Thanking the people behind Spyder 4
This blogpost was originally published on the Quansight Labs website.
After more than three years in development and more than 5000 commits from 60 authors around the world, Spyder 4 finally saw the light on December 5, 2019! I decided to wait until now to write a blogpost about it because shortly after the initial release, we found several critical performance issues and some regressions with respect to Spyder 3, most of which are fixed now in version 4.1.3, released on May 8th 2020.
This new release comes with a lengthy list of user-requested features aimed at providing an enhanced development experience at the level of top general-purpose editors and IDEs, while strengthening Spyder’s specialized focus on scientific programming in Python. The interested reader can take a look at some of them in previous blog posts, and in detail in our Changelog. However, this post is not meant to describe those improvements, but to acknowledge all people that contributed to making Spyder 4 possible.
Spyder 4 is the first version developed with financial support from multiple companies and organizations, as well as donations by the international user community. However, as a project, we couldn’t have been able to reach the level of maturity needed to receive and handle that support without the pivotal opportunities Travis Oliphant, former CEO of Anaconda and current leader of Quansight, gave me to work in Scientific Python. Thanks to him, I became part of Anaconda Inc. in 2015; I was able to hire a small small team to improve Spyder within Anaconda in late 2016; and I was hired by Quansight to work solely on Spyder in 2018. As with other projects in our ecosystem, such as Bokeh, Dask and Numba, Spyder benefited immensely from Travis’ trust in the role these efforts and ours could play in the future. He certainly believed in the vision their maintainers worked so hard to make a reality, even if their beginnings were humble and their chances of survival uncertain. Therefore, my first big acknowledgment is to Travis: thanks for giving us a chance!
I also want to thank our community for its continued support. As I’ve witnessed during my years as Spyder’s lead developer, many newbies and veterans alike keep choosing Spyder as their primary tool for scientific programming in Python. It’s really you, the members of this fantastic community, which keep Spyder relevant in a highly competitive field by using and contributing back to it. Furthermore, when the future looked grim, after my team and I were let go from Anaconda at the end of 2017 (not by Travis’ decision), a lot of users came to our rescue by making donations through our Open Collective page. That, and a NumFOCUS development grant we received the next year, filled us with confidence and allowed us to continue with Spyder’s development in 2018, even after losing part of our team in the process.
Last year it was also a pleasant surprise to learn that several companies were interested in seeing Spyder prosper and thrive. Through Quansight Labs and its Community Work Order concept, we were able to sign contracts with two of them: TDK-Micronas and Kite. Their support was critical to finish Spyder 4 because it allowed me to hire most of my old Anaconda team back, plus two new additions, to work full-time on the project. Therefore, I can’t thank them enough for showing up just at the right time!

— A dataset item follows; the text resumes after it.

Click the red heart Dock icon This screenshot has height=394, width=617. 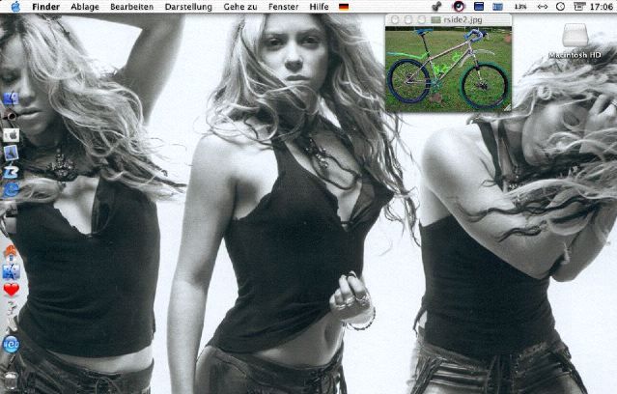click(12, 289)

And finally, even when I am often seen as the public face of Spyder, due to my presence in our issue tracker and Stack Overflow, it’s really the Spyder team that is in charge of implementing new features and fixing most bugs. So my last round of acknowledgments goes to them. I was fortunate enough to convince some of the most talented Colombian software developers to work for the project, and to attract the interest of several other equally accomplished developers from around the world. All of them did a hell of a job in this release!
Jean-Sébastien Gosselin contributed our new Plots pane in its entirety; Quentin Peter did a complete re-architecting of our IPython console, which enabled numerous improvements to our debugger; Jitse Niesen added auto-saving functionality to our editor; Brian Olsen contributed the initial implementation of the runcell
command; and CAM Gerlach made significant improvements to our documentation.
Gonzalo Peña-Castellanos helped us to greatly improve the user experience of code completion and linting in the editor, implemented most of the enhancements to the Files pane, and refactored and improved our configuration system; Edgar Margffoy single-handedly created a client to support the same protocol used by VSCode to provide completion and linting for lots of programming languages, added code snippet completions and vastly improved code folding in the editor; Daniel Althviz developed the necessary infrastructure to install and use Kite smoothly within Spyder, and added the new object viewer to the Variable Explorer.
Finally, our junior developers, Stephannie Jimenez and Juanita Gomez, although still finding their way around our complex codebase, managed to make important contributions, such as improving the icons we use per file type in Files (Juanita), and allowing users to run code in an external system terminal on macOS (Stephannie).
I hope you all enjoy the results of this massive effort! And happy Spydering!!!